Prompt
In your reply, restate all of the records below word for word.

[Opening Data supplied section]

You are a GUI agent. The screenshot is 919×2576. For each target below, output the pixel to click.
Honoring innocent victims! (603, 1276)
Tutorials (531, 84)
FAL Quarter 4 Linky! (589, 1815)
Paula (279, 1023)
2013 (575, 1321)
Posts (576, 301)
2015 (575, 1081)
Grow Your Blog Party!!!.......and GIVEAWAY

[Closing Data supplied section]

Result of the task
You are a GUI agent. The screenshot is 919×2576. For each target below, output the pixel to click.
Honoring innocent victims! (603, 1276)
Tutorials (531, 84)
FAL Quarter 4 Linky! (589, 1815)
Paula (279, 1023)
2013 (575, 1321)
Posts (576, 301)
2015 (575, 1081)
Grow Your Blog Party!!!.......and GIVEAWAY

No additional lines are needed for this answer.